→ **Given task**: Rewrite the records with every "How do I perform" changed to "How can I do" and nothing else altered.

-- start of Provided material --

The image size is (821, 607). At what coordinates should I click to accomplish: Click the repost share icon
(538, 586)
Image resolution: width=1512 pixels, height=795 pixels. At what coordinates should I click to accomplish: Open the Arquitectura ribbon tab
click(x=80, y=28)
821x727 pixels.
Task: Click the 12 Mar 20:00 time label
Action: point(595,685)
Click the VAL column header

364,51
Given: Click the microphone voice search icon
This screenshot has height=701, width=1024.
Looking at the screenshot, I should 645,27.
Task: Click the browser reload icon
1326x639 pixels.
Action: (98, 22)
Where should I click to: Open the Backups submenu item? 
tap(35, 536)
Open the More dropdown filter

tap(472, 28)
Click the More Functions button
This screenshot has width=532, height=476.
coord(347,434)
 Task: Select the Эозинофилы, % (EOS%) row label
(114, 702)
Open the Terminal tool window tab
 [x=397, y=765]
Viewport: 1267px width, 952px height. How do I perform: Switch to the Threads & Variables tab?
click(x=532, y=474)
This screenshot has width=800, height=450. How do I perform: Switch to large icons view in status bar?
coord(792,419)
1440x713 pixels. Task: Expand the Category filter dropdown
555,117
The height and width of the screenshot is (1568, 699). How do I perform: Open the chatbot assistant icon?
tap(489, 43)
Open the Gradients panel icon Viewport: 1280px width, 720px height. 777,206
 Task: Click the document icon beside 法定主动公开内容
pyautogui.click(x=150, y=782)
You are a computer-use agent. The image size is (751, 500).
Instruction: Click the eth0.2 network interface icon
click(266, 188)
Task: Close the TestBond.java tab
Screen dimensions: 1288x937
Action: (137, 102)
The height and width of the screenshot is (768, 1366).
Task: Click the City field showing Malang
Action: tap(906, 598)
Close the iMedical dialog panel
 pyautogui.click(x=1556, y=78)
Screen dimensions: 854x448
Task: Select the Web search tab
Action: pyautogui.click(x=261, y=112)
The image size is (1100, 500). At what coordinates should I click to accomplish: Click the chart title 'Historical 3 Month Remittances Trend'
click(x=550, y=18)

-- end of Provided material --

→ **Problem solution**:
The image size is (821, 607). At what coordinates should I click to accomplish: Click the repost share icon
(538, 586)
Image resolution: width=1512 pixels, height=795 pixels. At what coordinates should I click to accomplish: Open the Arquitectura ribbon tab
click(x=80, y=28)
821x727 pixels.
Task: Click the 12 Mar 20:00 time label
Action: point(595,685)
Click the VAL column header

364,51
Given: Click the microphone voice search icon
This screenshot has height=701, width=1024.
Looking at the screenshot, I should 645,27.
Task: Click the browser reload icon
1326x639 pixels.
Action: (98, 22)
Where should I click to: Open the Backups submenu item? 
tap(35, 536)
Open the More dropdown filter

tap(472, 28)
Click the More Functions button
This screenshot has width=532, height=476.
coord(347,434)
 Task: Select the Эозинофилы, % (EOS%) row label
(114, 702)
Open the Terminal tool window tab
 [x=397, y=765]
Viewport: 1267px width, 952px height. How can I do: Switch to the Threads & Variables tab?
click(x=532, y=474)
This screenshot has width=800, height=450. How can I do: Switch to large icons view in status bar?
coord(792,419)
1440x713 pixels. Task: Expand the Category filter dropdown
555,117
The height and width of the screenshot is (1568, 699). How can I do: Open the chatbot assistant icon?
tap(489, 43)
Open the Gradients panel icon Viewport: 1280px width, 720px height. 777,206
 Task: Click the document icon beside 法定主动公开内容
pyautogui.click(x=150, y=782)
You are a computer-use agent. The image size is (751, 500).
Instruction: Click the eth0.2 network interface icon
click(266, 188)
Task: Close the TestBond.java tab
Screen dimensions: 1288x937
Action: (137, 102)
The height and width of the screenshot is (768, 1366).
Task: Click the City field showing Malang
Action: tap(906, 598)
Close the iMedical dialog panel
 pyautogui.click(x=1556, y=78)
Screen dimensions: 854x448
Task: Select the Web search tab
Action: pyautogui.click(x=261, y=112)
The image size is (1100, 500). At what coordinates should I click to accomplish: Click the chart title 'Historical 3 Month Remittances Trend'
click(x=550, y=18)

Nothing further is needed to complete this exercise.